▼

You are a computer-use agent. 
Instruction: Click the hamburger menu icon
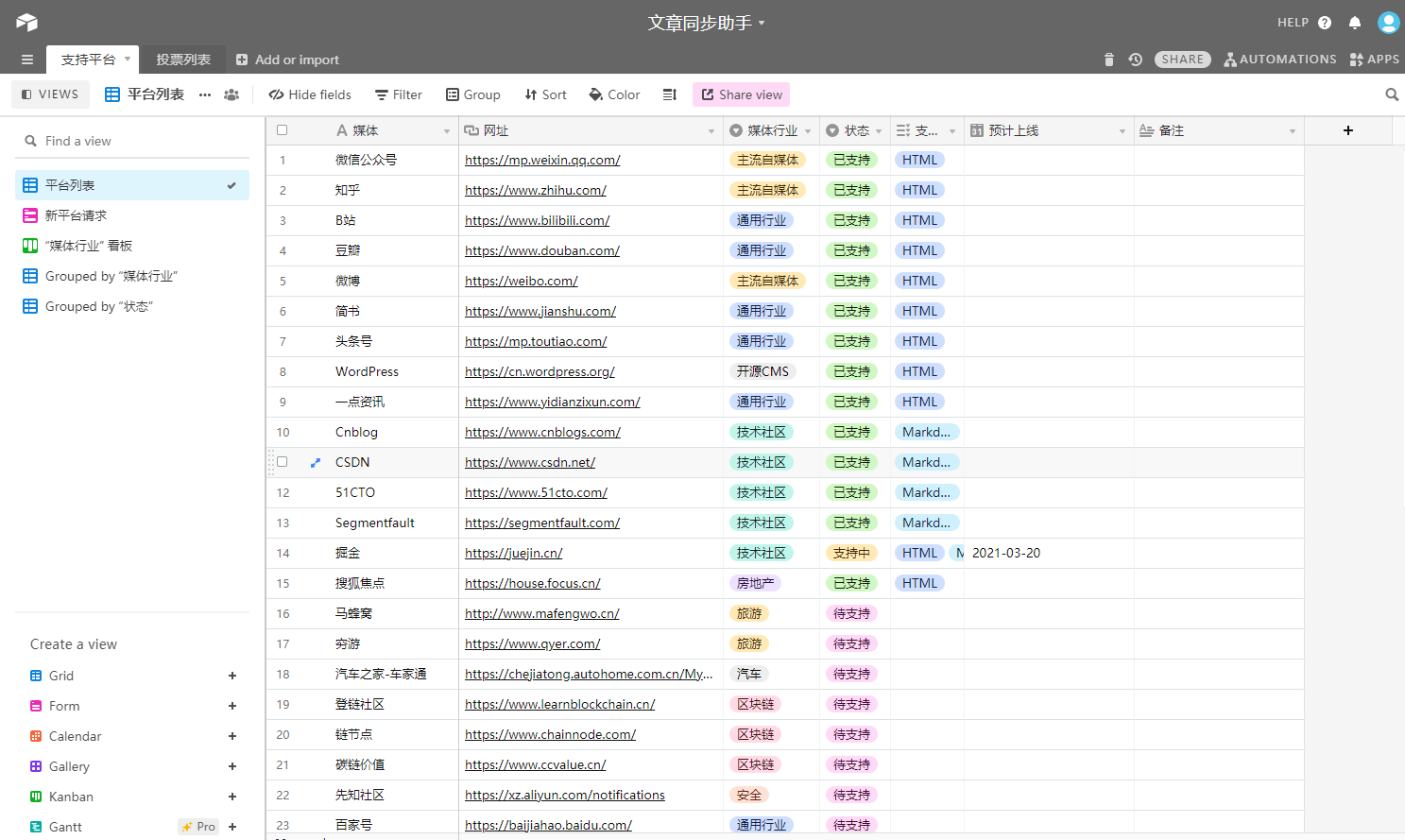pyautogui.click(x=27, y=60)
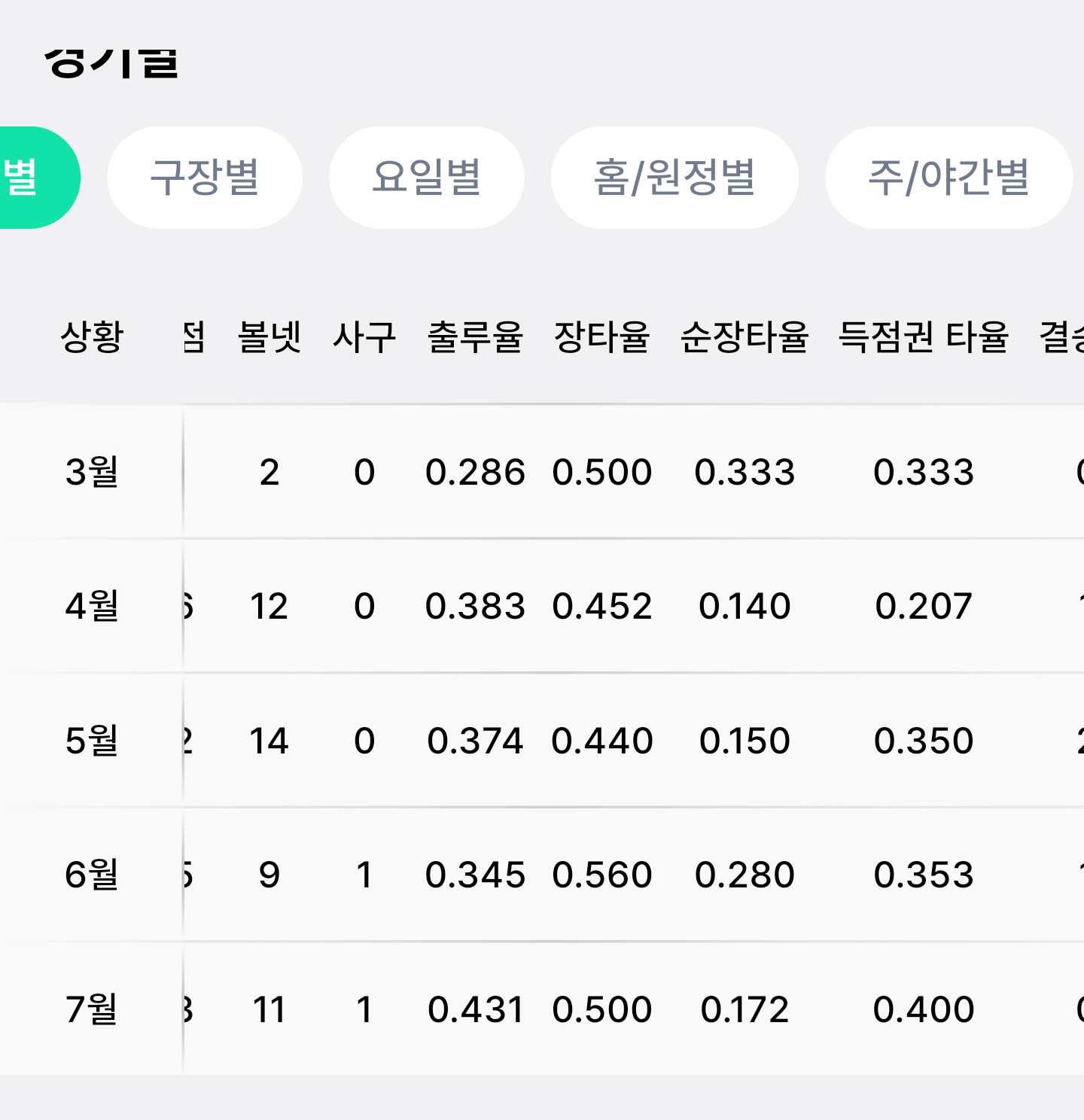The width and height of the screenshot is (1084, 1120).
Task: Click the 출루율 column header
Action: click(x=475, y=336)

▲

Work order — Copy each entry exactly as written, and drop the pictures from the copy.

Solution to this problem —
You are a computer-use agent. 
Instruction: Click the hamburger menu icon
pyautogui.click(x=27, y=60)
The width and height of the screenshot is (1084, 1120).
Task: Click the 출루율 column header
Action: click(x=475, y=336)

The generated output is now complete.